Stored records
== Segment start ==

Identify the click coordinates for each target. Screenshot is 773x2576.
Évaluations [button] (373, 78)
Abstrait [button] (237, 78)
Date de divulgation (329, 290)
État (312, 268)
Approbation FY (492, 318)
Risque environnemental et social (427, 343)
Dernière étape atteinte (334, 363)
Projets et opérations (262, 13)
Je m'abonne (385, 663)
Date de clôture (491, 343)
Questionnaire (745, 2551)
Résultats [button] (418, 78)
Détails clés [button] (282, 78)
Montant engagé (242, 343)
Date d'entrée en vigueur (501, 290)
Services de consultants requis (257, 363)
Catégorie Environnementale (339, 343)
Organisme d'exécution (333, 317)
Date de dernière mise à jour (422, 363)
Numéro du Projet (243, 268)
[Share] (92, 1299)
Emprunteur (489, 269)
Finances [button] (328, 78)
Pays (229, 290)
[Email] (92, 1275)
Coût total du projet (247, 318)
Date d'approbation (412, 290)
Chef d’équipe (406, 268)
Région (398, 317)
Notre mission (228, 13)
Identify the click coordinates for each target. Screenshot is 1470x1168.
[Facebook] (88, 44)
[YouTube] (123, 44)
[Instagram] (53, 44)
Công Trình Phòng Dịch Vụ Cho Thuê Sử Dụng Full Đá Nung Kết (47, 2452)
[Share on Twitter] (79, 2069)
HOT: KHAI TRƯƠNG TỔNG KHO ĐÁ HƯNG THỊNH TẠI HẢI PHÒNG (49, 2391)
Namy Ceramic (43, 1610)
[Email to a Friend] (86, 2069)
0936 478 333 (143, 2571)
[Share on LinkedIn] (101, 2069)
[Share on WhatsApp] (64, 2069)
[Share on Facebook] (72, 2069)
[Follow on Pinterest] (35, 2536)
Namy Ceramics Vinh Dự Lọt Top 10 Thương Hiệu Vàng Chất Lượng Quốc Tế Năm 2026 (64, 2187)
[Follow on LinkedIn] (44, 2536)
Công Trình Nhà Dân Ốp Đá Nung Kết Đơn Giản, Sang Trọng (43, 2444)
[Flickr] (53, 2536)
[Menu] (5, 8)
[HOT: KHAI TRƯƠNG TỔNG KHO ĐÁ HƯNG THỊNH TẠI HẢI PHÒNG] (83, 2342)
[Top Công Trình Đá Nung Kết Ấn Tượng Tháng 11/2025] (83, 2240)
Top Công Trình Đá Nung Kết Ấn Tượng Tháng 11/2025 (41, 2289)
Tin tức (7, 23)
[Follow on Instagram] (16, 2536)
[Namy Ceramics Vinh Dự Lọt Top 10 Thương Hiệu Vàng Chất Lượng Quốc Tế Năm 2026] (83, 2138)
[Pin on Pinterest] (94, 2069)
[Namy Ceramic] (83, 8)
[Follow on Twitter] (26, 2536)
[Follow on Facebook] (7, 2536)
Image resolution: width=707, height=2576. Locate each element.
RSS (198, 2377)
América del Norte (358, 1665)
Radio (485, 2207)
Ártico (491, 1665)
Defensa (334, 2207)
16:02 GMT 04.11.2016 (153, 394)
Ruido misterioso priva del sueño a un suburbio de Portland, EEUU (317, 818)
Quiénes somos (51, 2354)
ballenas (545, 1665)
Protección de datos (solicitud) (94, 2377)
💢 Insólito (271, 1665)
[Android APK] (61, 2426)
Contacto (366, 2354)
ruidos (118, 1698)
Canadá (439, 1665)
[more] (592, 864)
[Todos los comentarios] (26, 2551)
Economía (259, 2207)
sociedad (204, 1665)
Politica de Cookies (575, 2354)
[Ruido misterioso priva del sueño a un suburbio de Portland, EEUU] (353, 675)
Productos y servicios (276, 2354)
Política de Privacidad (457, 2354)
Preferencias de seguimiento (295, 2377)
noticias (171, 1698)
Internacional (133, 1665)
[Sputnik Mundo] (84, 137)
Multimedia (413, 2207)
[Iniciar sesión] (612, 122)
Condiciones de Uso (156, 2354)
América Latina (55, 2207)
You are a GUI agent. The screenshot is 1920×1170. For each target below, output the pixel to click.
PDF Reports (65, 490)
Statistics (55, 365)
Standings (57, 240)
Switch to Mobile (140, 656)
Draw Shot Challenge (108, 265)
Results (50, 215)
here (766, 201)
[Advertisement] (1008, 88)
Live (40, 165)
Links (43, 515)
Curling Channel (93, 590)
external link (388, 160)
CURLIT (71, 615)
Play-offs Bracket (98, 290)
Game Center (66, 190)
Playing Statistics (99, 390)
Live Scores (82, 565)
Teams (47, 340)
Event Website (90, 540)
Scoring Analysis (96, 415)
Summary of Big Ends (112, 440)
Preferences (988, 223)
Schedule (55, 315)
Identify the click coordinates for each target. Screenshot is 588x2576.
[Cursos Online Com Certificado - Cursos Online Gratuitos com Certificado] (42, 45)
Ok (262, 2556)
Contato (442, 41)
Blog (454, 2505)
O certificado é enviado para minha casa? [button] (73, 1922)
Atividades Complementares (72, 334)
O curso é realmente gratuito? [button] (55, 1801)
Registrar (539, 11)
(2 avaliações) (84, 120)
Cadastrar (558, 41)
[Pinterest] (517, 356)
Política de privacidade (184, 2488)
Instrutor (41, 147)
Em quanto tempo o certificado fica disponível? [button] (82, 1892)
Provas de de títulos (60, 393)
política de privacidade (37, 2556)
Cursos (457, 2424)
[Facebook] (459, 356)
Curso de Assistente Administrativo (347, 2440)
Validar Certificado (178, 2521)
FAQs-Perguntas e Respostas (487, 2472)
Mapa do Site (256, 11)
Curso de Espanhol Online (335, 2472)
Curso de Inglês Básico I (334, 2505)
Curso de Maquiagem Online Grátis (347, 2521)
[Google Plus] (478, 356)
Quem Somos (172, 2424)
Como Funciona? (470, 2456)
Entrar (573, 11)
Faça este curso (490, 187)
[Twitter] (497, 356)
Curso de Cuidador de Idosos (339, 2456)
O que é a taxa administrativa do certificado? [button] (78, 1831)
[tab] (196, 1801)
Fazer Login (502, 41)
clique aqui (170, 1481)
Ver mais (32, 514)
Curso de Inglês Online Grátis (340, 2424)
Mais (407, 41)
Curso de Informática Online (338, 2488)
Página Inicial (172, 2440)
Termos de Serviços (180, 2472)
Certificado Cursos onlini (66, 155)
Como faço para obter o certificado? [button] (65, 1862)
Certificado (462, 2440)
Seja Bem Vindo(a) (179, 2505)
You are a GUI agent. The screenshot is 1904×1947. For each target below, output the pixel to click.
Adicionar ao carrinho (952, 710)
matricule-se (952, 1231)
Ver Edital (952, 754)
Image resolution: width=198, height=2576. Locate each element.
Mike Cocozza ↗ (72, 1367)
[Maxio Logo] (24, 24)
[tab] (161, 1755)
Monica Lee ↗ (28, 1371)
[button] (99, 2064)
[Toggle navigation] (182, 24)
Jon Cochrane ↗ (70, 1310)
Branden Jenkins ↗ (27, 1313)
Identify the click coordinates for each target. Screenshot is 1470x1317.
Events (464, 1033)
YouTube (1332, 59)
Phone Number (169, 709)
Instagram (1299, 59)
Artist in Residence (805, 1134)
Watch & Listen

== Segment end ==

__Task to carry out__
Reproduce the records above in their entirety, unchanged.

__Answer to this problem__
Identify the click coordinates for each target. Screenshot is 773x2576.
Évaluations [button] (373, 78)
Abstrait [button] (237, 78)
Date de divulgation (329, 290)
État (312, 268)
Approbation FY (492, 318)
Risque environnemental et social (427, 343)
Dernière étape atteinte (334, 363)
Projets et opérations (262, 13)
Je m'abonne (385, 663)
Date de clôture (491, 343)
Questionnaire (745, 2551)
Résultats [button] (418, 78)
Détails clés [button] (282, 78)
Montant engagé (242, 343)
Date d'entrée en vigueur (501, 290)
Services de consultants requis (257, 363)
Catégorie Environnementale (339, 343)
Organisme d'exécution (333, 317)
Date de dernière mise à jour (422, 363)
Numéro du Projet (243, 268)
[Share] (92, 1299)
Emprunteur (489, 269)
Finances [button] (328, 78)
Pays (229, 290)
[Email] (92, 1275)
Coût total du projet (247, 318)
Date d'approbation (412, 290)
Chef d’équipe (406, 268)
Région (398, 317)
Notre mission (228, 13)
Identify the click coordinates for each target. Screenshot is 1470x1168.
[Facebook] (88, 44)
[YouTube] (123, 44)
[Instagram] (53, 44)
Công Trình Phòng Dịch Vụ Cho Thuê Sử Dụng Full Đá Nung Kết (47, 2452)
[Share on Twitter] (79, 2069)
HOT: KHAI TRƯƠNG TỔNG KHO ĐÁ HƯNG THỊNH TẠI HẢI PHÒNG (49, 2391)
Namy Ceramic (43, 1610)
[Email to a Friend] (86, 2069)
0936 478 333 (143, 2571)
[Share on LinkedIn] (101, 2069)
[Share on WhatsApp] (64, 2069)
[Share on Facebook] (72, 2069)
[Follow on Pinterest] (35, 2536)
Namy Ceramics Vinh Dự Lọt Top 10 Thương Hiệu Vàng Chất Lượng Quốc Tế Năm 2026 (64, 2187)
[Follow on LinkedIn] (44, 2536)
Công Trình Nhà Dân Ốp Đá Nung Kết Đơn Giản, Sang Trọng (43, 2444)
[Flickr] (53, 2536)
[Menu] (5, 8)
[HOT: KHAI TRƯƠNG TỔNG KHO ĐÁ HƯNG THỊNH TẠI HẢI PHÒNG] (83, 2342)
[Top Công Trình Đá Nung Kết Ấn Tượng Tháng 11/2025] (83, 2240)
Top Công Trình Đá Nung Kết Ấn Tượng Tháng 11/2025 (41, 2289)
Tin tức (7, 23)
[Follow on Instagram] (16, 2536)
[Namy Ceramics Vinh Dự Lọt Top 10 Thương Hiệu Vàng Chất Lượng Quốc Tế Năm 2026] (83, 2138)
[Pin on Pinterest] (94, 2069)
[Namy Ceramic] (83, 8)
[Follow on Twitter] (26, 2536)
[Follow on Facebook] (7, 2536)
Image resolution: width=707, height=2576. Locate each element.
RSS (198, 2377)
América del Norte (358, 1665)
Radio (485, 2207)
Ártico (491, 1665)
Defensa (334, 2207)
16:02 GMT 04.11.2016 (153, 394)
Ruido misterioso priva del sueño a un suburbio de Portland, EEUU (317, 818)
Quiénes somos (51, 2354)
ballenas (545, 1665)
Protección de datos (solicitud) (94, 2377)
💢 Insólito (271, 1665)
[Android APK] (61, 2426)
Contacto (366, 2354)
ruidos (118, 1698)
Canadá (439, 1665)
[more] (592, 864)
[Todos los comentarios] (26, 2551)
Economía (259, 2207)
sociedad (204, 1665)
Politica de Cookies (575, 2354)
[Ruido misterioso priva del sueño a un suburbio de Portland, EEUU] (353, 675)
Productos y servicios (276, 2354)
Política de Privacidad (457, 2354)
Preferencias de seguimiento (295, 2377)
noticias (171, 1698)
Internacional (133, 1665)
[Sputnik Mundo] (84, 137)
Multimedia (413, 2207)
[Iniciar sesión] (612, 122)
Condiciones de Uso (156, 2354)
América Latina (55, 2207)
You are a GUI agent. The screenshot is 1920×1170. For each target below, output the pixel to click.
PDF Reports (65, 490)
Statistics (55, 365)
Standings (57, 240)
Switch to Mobile (140, 656)
Draw Shot Challenge (108, 265)
Results (50, 215)
here (766, 201)
[Advertisement] (1008, 88)
Live (40, 165)
Links (43, 515)
Curling Channel (93, 590)
external link (388, 160)
CURLIT (71, 615)
Play-offs Bracket (98, 290)
Game Center (66, 190)
Playing Statistics (99, 390)
Live Scores (82, 565)
Teams (47, 340)
Event Website (90, 540)
Scoring Analysis (96, 415)
Summary of Big Ends (112, 440)
Preferences (988, 223)
Schedule (55, 315)
Identify the click coordinates for each target. Screenshot is 588x2576.
[Cursos Online Com Certificado - Cursos Online Gratuitos com Certificado] (42, 45)
Ok (262, 2556)
Contato (442, 41)
Blog (454, 2505)
O certificado é enviado para minha casa? [button] (73, 1922)
Atividades Complementares (72, 334)
O curso é realmente gratuito? [button] (55, 1801)
Registrar (539, 11)
(2 avaliações) (84, 120)
Cadastrar (558, 41)
[Pinterest] (517, 356)
Política de privacidade (184, 2488)
Instrutor (41, 147)
Em quanto tempo o certificado fica disponível? [button] (82, 1892)
Provas de de títulos (60, 393)
política de privacidade (37, 2556)
Cursos (457, 2424)
[Facebook] (459, 356)
Curso de Assistente Administrativo (347, 2440)
Validar Certificado (178, 2521)
FAQs-Perguntas e Respostas (487, 2472)
Mapa do Site (256, 11)
Curso de Espanhol Online (335, 2472)
Curso de Inglês Básico I (334, 2505)
Curso de Maquiagem Online Grátis (347, 2521)
[Google Plus] (478, 356)
Quem Somos (172, 2424)
Como Funciona? (470, 2456)
Entrar (573, 11)
Faça este curso (490, 187)
[Twitter] (497, 356)
Curso de Cuidador de Idosos (339, 2456)
O que é a taxa administrativa do certificado? [button] (78, 1831)
[tab] (196, 1801)
Fazer Login (502, 41)
clique aqui (170, 1481)
Ver mais (32, 514)
Curso de Inglês Online Grátis (340, 2424)
Mais (407, 41)
Curso de Informática Online (338, 2488)
Página Inicial (172, 2440)
Termos de Serviços (180, 2472)
Certificado Cursos onlini (66, 155)
Como faço para obter o certificado? [button] (65, 1862)
Certificado (462, 2440)
Seja Bem Vindo(a) (179, 2505)
You are a GUI agent. The screenshot is 1904×1947. For each target below, output the pixel to click.
Adicionar ao carrinho (952, 710)
matricule-se (952, 1231)
Ver Edital (952, 754)
Image resolution: width=198, height=2576. Locate each element.
Mike Cocozza ↗ (72, 1367)
[Maxio Logo] (24, 24)
[tab] (161, 1755)
Monica Lee ↗ (28, 1371)
[button] (99, 2064)
[Toggle navigation] (182, 24)
Jon Cochrane ↗ (70, 1310)
Branden Jenkins ↗ (27, 1313)
Identify the click coordinates for each target. Screenshot is 1470x1317.
Events (464, 1033)
YouTube (1332, 59)
Phone Number (169, 709)
Instagram (1299, 59)
Artist in Residence (805, 1134)
Watch & Listen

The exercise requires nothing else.